I do think the train/methylamine heist was pushing it. It was a little too self-consciously artificial, as if the show briefly stepped into the wrong genre.
Really liked hearing about Grey Matter.
Don’t care about getting into characters feelings and trying to figure out all that stuff. I just want to enjoy Jesse and Walt winning emmy’s together for the last time.
Well let me just contradict what I just typed and say if you were Walt and your entire life has fallen apart (after all you were doing was to support the people you loved and your wife just shat all over you while you did so. Then got all distant and retarded after you gave her exactly what she wanted, because a tax fraud is a klutz) and you have a chance to become the new Gus wouldn’t you be like “Fuck it” and give it the old college try? Especially when he’s shown to be a person bubbling over with angry pride?
So yeah, Jesse destroyed that episode with the scene at the table. Sadly Goody, I read in Rolling Stone that Paul isn’t really interested in being in starring in high profile movies. He seems super chill.
No, if we are to talk about willing suspension of disbelief and events standing up to the cold eye of scrutiny and retrospect, Breaking Bad is very believable in the same way The Wire was. Maybe the Mcguyver escapades and giant magnets and such are a bit more questionable, but by and large one of the appeals is it feels like it could happen like that and the effects of events that we see play out go along with what might logically be expected- including the way life throws random
Curveballs and coincidences.
As far as Walt->Satan transition goes, I just don’t see. Not over one year. It kind of makes sense over the five seasons, but when you consider the time frame- less than a year ago he was teaching kids and had a son of around 16, and now he doesn’t care about killing a 14 year old??
Those “random” curveballs have a curious habit of rewarding or punishing people in ways they deserve, or at least forcing them down the path of getting what they deserve.
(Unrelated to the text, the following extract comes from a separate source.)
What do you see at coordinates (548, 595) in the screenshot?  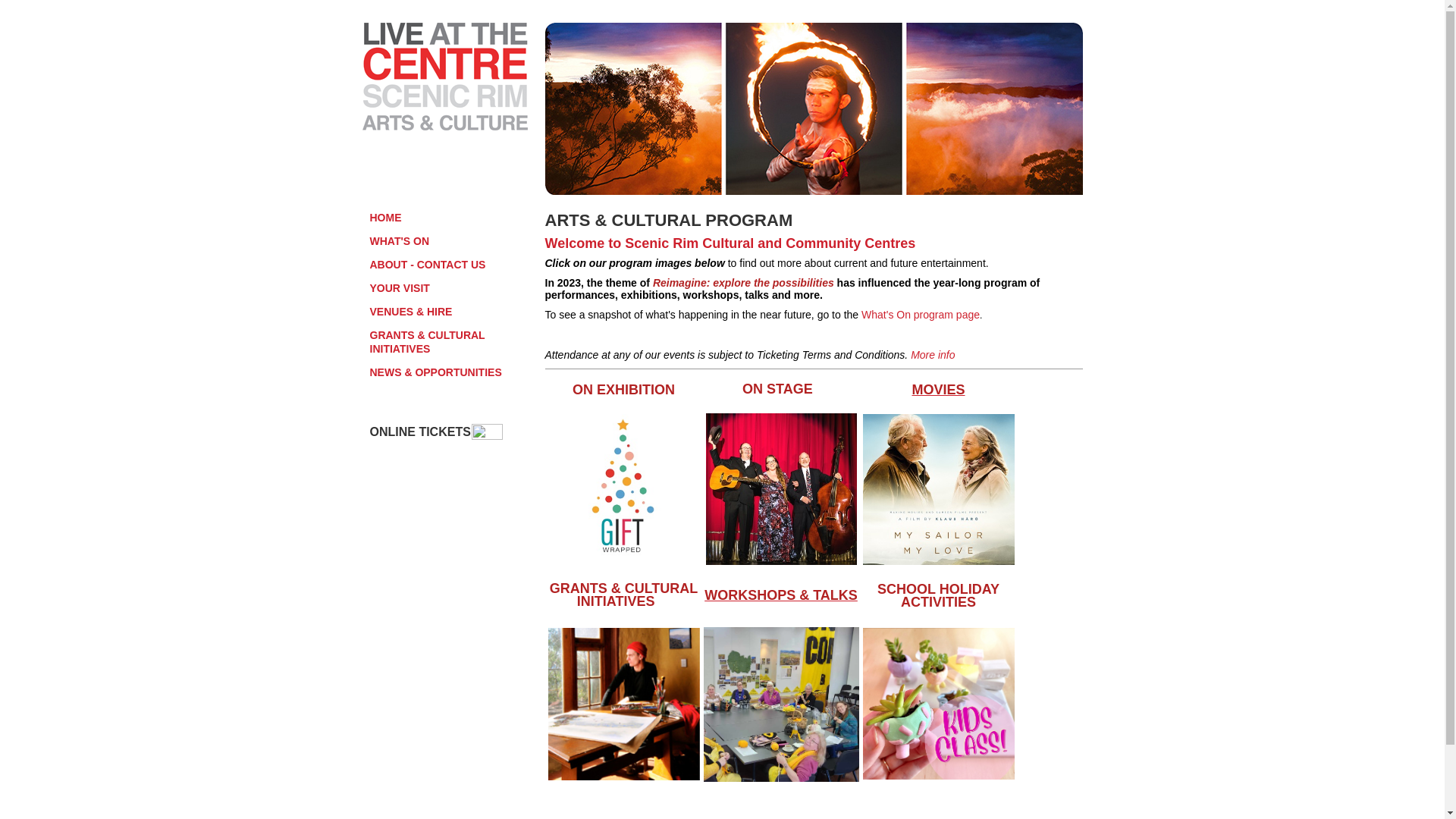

I guess if I really sat and pondered about it, 1 year would seem like a short time span, but if I accept that Walt was always Heisenberg, and remember that in that year, Walt stared death in the face, survived, and became the most prominent speed producer in his region, its believable enough that his enormous success and power would lend to a feeling of invincibility, making it easier to shed his old inhibitions.
It’s hard not to watch the Krazy 8 episode and think hes a completely different dude than he is now though.
The transition for Walt wasn’t an easy one, but he just became comfortable with killing people. Some in the armed services will tell you the first time you fire your weapon and take a life it’ll sit with you, but when it’s you or them you’ll be much more willing to fire. Every time Walt had to kill someone it was to preserve himself. He didn’t kill the kid, but it lifted the pressure of dealing with a witness so he could continue dealing meth. Just keep in mind Walt never killed someone for the fuck of it. He’s always done it when he’s had no other choice.
After we finally got the worth of Grey Matter, so much of his greed makes sense. If I missed out on a billion-dollar company, I’d try to get paid no matter what too.